- **TASK INSTRUCTIONS**: Output every entry below exactly as it is written.

[Opening RECORDED DATA section]

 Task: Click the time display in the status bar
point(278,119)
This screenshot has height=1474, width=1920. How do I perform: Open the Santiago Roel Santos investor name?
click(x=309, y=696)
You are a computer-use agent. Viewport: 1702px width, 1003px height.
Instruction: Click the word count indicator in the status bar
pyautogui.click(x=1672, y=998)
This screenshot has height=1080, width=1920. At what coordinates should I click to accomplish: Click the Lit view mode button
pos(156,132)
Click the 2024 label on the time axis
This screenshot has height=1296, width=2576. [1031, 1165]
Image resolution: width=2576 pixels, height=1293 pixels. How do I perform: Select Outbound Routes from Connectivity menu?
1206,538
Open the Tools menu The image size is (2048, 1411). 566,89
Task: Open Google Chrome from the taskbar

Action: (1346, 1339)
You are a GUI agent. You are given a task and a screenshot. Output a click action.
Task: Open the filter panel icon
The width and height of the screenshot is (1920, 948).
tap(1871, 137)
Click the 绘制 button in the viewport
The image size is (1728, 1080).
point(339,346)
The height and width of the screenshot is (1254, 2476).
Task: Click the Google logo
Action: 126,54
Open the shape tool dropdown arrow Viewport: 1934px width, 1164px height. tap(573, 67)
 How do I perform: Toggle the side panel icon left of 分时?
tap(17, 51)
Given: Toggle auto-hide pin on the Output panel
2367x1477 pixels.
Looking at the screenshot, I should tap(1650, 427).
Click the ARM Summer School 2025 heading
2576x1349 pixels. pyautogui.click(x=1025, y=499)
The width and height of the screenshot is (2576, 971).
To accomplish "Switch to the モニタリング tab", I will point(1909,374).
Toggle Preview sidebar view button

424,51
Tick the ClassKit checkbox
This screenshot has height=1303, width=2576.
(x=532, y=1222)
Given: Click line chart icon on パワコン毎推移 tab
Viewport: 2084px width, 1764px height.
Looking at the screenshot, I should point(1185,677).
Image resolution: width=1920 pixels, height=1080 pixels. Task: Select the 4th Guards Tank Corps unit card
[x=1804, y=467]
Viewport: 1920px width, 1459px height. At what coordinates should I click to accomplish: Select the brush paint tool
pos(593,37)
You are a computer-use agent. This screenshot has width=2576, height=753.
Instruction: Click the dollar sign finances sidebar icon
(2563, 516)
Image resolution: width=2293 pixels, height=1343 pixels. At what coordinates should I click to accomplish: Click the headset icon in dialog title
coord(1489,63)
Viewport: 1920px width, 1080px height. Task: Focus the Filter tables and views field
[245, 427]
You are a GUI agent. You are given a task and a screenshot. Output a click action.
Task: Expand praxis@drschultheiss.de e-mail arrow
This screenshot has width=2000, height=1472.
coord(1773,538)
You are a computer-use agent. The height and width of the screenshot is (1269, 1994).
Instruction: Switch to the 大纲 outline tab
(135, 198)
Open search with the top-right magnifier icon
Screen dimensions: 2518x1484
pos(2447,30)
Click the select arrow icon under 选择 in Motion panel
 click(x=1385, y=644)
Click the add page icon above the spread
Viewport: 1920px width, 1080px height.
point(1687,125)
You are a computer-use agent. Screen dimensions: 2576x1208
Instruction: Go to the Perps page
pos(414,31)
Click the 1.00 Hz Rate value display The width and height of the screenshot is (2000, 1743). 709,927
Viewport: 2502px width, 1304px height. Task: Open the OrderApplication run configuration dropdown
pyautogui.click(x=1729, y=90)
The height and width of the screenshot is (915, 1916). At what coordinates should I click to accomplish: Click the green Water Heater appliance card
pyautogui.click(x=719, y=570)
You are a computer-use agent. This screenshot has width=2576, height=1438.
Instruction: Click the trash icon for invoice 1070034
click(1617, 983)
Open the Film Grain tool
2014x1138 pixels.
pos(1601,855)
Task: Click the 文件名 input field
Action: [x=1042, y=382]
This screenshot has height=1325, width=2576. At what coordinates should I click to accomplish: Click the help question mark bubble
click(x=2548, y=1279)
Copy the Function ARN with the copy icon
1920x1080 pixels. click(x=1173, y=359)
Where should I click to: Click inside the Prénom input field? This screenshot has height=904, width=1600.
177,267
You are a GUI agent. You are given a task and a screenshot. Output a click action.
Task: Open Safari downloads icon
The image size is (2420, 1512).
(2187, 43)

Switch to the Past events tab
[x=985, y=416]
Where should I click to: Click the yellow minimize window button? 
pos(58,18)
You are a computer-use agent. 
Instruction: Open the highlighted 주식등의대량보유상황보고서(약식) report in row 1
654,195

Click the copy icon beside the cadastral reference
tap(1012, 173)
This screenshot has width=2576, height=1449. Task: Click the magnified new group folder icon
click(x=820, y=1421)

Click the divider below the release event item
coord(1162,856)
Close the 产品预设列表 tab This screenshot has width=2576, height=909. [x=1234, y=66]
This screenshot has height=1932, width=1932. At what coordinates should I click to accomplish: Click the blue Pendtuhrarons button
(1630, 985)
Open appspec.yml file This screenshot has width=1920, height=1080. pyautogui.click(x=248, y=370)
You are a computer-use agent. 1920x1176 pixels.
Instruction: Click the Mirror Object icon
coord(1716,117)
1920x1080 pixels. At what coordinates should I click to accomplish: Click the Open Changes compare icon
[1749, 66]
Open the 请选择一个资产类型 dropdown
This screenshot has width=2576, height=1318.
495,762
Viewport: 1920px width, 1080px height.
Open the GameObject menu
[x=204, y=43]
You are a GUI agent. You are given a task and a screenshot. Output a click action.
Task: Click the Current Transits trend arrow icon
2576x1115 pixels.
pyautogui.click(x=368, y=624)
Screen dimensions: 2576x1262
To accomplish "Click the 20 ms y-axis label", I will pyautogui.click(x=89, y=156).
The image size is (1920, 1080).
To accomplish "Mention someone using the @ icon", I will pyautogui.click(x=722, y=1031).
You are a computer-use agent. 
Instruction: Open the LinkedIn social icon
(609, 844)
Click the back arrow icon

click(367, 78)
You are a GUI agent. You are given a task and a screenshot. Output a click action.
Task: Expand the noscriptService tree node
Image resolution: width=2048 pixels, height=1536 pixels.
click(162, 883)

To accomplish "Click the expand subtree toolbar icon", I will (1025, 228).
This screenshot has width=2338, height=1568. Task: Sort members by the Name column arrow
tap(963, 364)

[Closing RECORDED DATA section]

- **ANSWER FOR THE TASK**:
 Task: Click the time display in the status bar
point(278,119)
This screenshot has height=1474, width=1920. How do I perform: Open the Santiago Roel Santos investor name?
click(x=309, y=696)
You are a computer-use agent. Viewport: 1702px width, 1003px height.
Instruction: Click the word count indicator in the status bar
pyautogui.click(x=1672, y=998)
This screenshot has height=1080, width=1920. At what coordinates should I click to accomplish: Click the Lit view mode button
pos(156,132)
Click the 2024 label on the time axis
This screenshot has height=1296, width=2576. [1031, 1165]
Image resolution: width=2576 pixels, height=1293 pixels. How do I perform: Select Outbound Routes from Connectivity menu?
1206,538
Open the Tools menu The image size is (2048, 1411). 566,89
Task: Open Google Chrome from the taskbar

Action: (1346, 1339)
You are a GUI agent. You are given a task and a screenshot. Output a click action.
Task: Open the filter panel icon
The width and height of the screenshot is (1920, 948).
tap(1871, 137)
Click the 绘制 button in the viewport
The image size is (1728, 1080).
point(339,346)
The height and width of the screenshot is (1254, 2476).
Task: Click the Google logo
Action: 126,54
Open the shape tool dropdown arrow Viewport: 1934px width, 1164px height. tap(573, 67)
 How do I perform: Toggle the side panel icon left of 分时?
tap(17, 51)
Given: Toggle auto-hide pin on the Output panel
2367x1477 pixels.
Looking at the screenshot, I should tap(1650, 427).
Click the ARM Summer School 2025 heading
2576x1349 pixels. pyautogui.click(x=1025, y=499)
The width and height of the screenshot is (2576, 971).
To accomplish "Switch to the モニタリング tab", I will point(1909,374).
Toggle Preview sidebar view button

424,51
Tick the ClassKit checkbox
This screenshot has height=1303, width=2576.
(x=532, y=1222)
Given: Click line chart icon on パワコン毎推移 tab
Viewport: 2084px width, 1764px height.
Looking at the screenshot, I should point(1185,677).
Image resolution: width=1920 pixels, height=1080 pixels. Task: Select the 4th Guards Tank Corps unit card
[x=1804, y=467]
Viewport: 1920px width, 1459px height. At what coordinates should I click to accomplish: Select the brush paint tool
pos(593,37)
You are a computer-use agent. This screenshot has width=2576, height=753.
Instruction: Click the dollar sign finances sidebar icon
(2563, 516)
Image resolution: width=2293 pixels, height=1343 pixels. At what coordinates should I click to accomplish: Click the headset icon in dialog title
coord(1489,63)
Viewport: 1920px width, 1080px height. Task: Focus the Filter tables and views field
[245, 427]
You are a GUI agent. You are given a task and a screenshot. Output a click action.
Task: Expand praxis@drschultheiss.de e-mail arrow
This screenshot has width=2000, height=1472.
coord(1773,538)
You are a computer-use agent. The height and width of the screenshot is (1269, 1994).
Instruction: Switch to the 大纲 outline tab
(135, 198)
Open search with the top-right magnifier icon
Screen dimensions: 2518x1484
pos(2447,30)
Click the select arrow icon under 选择 in Motion panel
 click(x=1385, y=644)
Click the add page icon above the spread
Viewport: 1920px width, 1080px height.
point(1687,125)
You are a computer-use agent. Screen dimensions: 2576x1208
Instruction: Go to the Perps page
pos(414,31)
Click the 1.00 Hz Rate value display The width and height of the screenshot is (2000, 1743). 709,927
Viewport: 2502px width, 1304px height. Task: Open the OrderApplication run configuration dropdown
pyautogui.click(x=1729, y=90)
The height and width of the screenshot is (915, 1916). At what coordinates should I click to accomplish: Click the green Water Heater appliance card
pyautogui.click(x=719, y=570)
You are a computer-use agent. This screenshot has width=2576, height=1438.
Instruction: Click the trash icon for invoice 1070034
click(1617, 983)
Open the Film Grain tool
2014x1138 pixels.
pos(1601,855)
Task: Click the 文件名 input field
Action: [x=1042, y=382]
This screenshot has height=1325, width=2576. At what coordinates should I click to accomplish: Click the help question mark bubble
click(x=2548, y=1279)
Copy the Function ARN with the copy icon
1920x1080 pixels. click(x=1173, y=359)
Where should I click to: Click inside the Prénom input field? This screenshot has height=904, width=1600.
177,267
You are a GUI agent. You are given a task and a screenshot. Output a click action.
Task: Open Safari downloads icon
The image size is (2420, 1512).
(2187, 43)

Switch to the Past events tab
[x=985, y=416]
Where should I click to: Click the yellow minimize window button? 
pos(58,18)
You are a computer-use agent. 
Instruction: Open the highlighted 주식등의대량보유상황보고서(약식) report in row 1
654,195

Click the copy icon beside the cadastral reference
tap(1012, 173)
This screenshot has width=2576, height=1449. Task: Click the magnified new group folder icon
click(x=820, y=1421)

Click the divider below the release event item
coord(1162,856)
Close the 产品预设列表 tab This screenshot has width=2576, height=909. [x=1234, y=66]
This screenshot has height=1932, width=1932. At what coordinates should I click to accomplish: Click the blue Pendtuhrarons button
(1630, 985)
Open appspec.yml file This screenshot has width=1920, height=1080. pyautogui.click(x=248, y=370)
You are a computer-use agent. 1920x1176 pixels.
Instruction: Click the Mirror Object icon
coord(1716,117)
1920x1080 pixels. At what coordinates should I click to accomplish: Click the Open Changes compare icon
[1749, 66]
Open the 请选择一个资产类型 dropdown
This screenshot has width=2576, height=1318.
495,762
Viewport: 1920px width, 1080px height.
Open the GameObject menu
[x=204, y=43]
You are a GUI agent. You are given a task and a screenshot. Output a click action.
Task: Click the Current Transits trend arrow icon
2576x1115 pixels.
pyautogui.click(x=368, y=624)
Screen dimensions: 2576x1262
To accomplish "Click the 20 ms y-axis label", I will pyautogui.click(x=89, y=156).
The image size is (1920, 1080).
To accomplish "Mention someone using the @ icon", I will pyautogui.click(x=722, y=1031).
You are a computer-use agent. 
Instruction: Open the LinkedIn social icon
(609, 844)
Click the back arrow icon

click(367, 78)
You are a GUI agent. You are given a task and a screenshot. Output a click action.
Task: Expand the noscriptService tree node
Image resolution: width=2048 pixels, height=1536 pixels.
click(162, 883)

To accomplish "Click the expand subtree toolbar icon", I will (1025, 228).
This screenshot has width=2338, height=1568. Task: Sort members by the Name column arrow
tap(963, 364)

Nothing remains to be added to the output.